Task item: Write the next few posts of the forum thread about advertising slogans, picking up after its final line.

I was just thinking. It'd be great advertising. Nobody would EVER forget. And I'd get my SRS free.
Just implant a small sound chip, like they have in greeting cards now. Whenever I spread my legs, like opening a card, it could announce,
"Just Do It."
or
"Subway: Eat Fresh."
"PETA presents, the Vegina."
"Think outside her buns. Eat great; Never "late." Taco Bell."
Wouldn't accept an offer from Oscar Meyer, though. That jingle would just confuse people.
"Let your fingers do the walking".
"The greatest show on earth".
"Intel Inside".
"It's what your right arm's for".
"It keeps going and going and going and going and going..."
Post Merge: April 08, 2010, 01:38:20 AM
"Finger licking good" .
Wouldn't the obvious one be "I'm lovin' it"?
Nfr
The quality goes in before the name goes on?
Made from the best stuff on earth.
Quote from: Seshatneferw on April 08, 2010, 08:15:34 AM
Wouldn't the obvious one be "I'm lovin' it"?
Nfr
what they said :)
Tastes great, less filling (Miller Lite)
We try harder (Avis)
Good to the last drop (Maxwell House)
Breakfast of champions (Wheaties)
Does she ... or doesn't she? (Clairol)
Where's the beef? (Wendy's)
melts in your mouth, not in your hand (M&M candies)
We bring good things to life (General Electric)
How else should a year's salary last forever? (I honestly can't recall which company, diamonds are a scam anyway.)
Connecting people - Nokia
Imagination at Work - General Electric (GE)
Where do you want to go today? - Microsoft
Oh, the possibilities - Fisher Price Toys
Can you hear me now? - Verios Wireless
The Happiest place in the world - Disneyland
That was easy - Staples
Some I just have to add:
Push through the pain - Tylenol
Maybe she's born with it.. - Maybelline
Think different (Apple)

Recorded information:
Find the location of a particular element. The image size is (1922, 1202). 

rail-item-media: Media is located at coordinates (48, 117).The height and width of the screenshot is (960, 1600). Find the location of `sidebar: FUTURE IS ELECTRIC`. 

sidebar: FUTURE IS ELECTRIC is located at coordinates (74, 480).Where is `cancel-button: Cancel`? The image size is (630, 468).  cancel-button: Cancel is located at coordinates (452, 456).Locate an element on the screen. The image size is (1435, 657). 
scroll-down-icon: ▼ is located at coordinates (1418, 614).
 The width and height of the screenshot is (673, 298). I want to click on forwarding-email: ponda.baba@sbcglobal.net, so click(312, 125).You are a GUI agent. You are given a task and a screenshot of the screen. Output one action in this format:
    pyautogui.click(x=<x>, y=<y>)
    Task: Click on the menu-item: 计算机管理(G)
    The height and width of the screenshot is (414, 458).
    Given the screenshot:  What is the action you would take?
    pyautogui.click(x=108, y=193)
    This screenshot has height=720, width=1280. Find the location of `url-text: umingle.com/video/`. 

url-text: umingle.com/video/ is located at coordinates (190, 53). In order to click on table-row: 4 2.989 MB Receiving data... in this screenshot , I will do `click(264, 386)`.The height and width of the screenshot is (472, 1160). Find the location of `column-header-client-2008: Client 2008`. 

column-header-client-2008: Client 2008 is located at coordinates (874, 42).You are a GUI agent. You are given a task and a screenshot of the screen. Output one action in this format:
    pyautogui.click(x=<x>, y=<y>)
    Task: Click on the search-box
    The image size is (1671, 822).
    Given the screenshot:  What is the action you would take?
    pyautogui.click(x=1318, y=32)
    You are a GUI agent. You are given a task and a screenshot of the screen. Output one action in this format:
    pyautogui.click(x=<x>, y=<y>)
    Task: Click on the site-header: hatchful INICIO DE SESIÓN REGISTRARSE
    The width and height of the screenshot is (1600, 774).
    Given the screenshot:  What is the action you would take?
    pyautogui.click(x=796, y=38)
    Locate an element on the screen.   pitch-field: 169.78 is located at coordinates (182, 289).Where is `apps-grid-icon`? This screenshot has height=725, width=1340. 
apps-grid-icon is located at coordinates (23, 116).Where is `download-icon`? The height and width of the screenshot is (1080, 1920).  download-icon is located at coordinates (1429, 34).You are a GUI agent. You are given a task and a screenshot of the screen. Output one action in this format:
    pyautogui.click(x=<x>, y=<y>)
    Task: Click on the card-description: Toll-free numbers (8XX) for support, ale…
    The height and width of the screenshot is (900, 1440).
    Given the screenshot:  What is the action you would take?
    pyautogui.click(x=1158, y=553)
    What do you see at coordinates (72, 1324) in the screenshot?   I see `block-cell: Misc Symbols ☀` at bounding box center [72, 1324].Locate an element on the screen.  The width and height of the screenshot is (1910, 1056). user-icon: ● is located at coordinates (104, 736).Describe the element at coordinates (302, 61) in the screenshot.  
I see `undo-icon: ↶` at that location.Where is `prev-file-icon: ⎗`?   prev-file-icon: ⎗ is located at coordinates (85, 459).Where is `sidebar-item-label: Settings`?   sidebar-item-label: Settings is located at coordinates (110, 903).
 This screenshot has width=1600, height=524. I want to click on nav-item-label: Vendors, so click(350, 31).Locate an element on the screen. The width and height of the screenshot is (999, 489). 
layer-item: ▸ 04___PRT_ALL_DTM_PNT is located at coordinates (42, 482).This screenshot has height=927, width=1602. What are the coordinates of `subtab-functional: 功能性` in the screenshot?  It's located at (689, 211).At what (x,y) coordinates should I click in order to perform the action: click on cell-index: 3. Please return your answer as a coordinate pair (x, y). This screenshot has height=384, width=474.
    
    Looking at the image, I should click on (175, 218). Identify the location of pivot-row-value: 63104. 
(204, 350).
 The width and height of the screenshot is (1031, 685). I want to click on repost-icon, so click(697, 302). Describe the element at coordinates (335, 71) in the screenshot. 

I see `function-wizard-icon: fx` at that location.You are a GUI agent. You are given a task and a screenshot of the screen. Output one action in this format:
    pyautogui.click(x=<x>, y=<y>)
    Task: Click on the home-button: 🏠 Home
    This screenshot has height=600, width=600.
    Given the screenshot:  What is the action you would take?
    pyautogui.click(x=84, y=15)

Exercise answer:
Actually if I was going for a corporate sponsor Apple would be pretty cool because:
1. My Vagina would be fractionally more expensive to buy than the competition - and therfore by definition exclusive.
2. My Vagina would be beautifully designed down to the last detail.
3. My Vagina would be simple to use. Just turn it on and it performs!
4. My Vagina would work properly. (well mostly anyway)
5. My Vagina would not suffer from embarrassing memory leaks and other "software issues"
6. My Vagina would be designed for FUN rather than serious stuff.
7. My Vagina would be less prone to viral infections.
8. Bill Gates would not want to go anywhere near my Vagina.
I'm sure there are others but that will do for now. (to be continued...)
;) ;) ;) ;) (don't take this too seriously folks - its a joke!)
But then your vagina would be trendy and all the obnoxious kids would have used it.
Quote from: Autumn on April 08, 2010, 12:15:05 PM
But then your vagina would be trendy and all the obnoxious kids would have used it.
well yes there are always going to be some drawbacks :laugh:
Then again I might like obnoxious kids ;)
iStuff - you'll buy it even when you don't know what it is.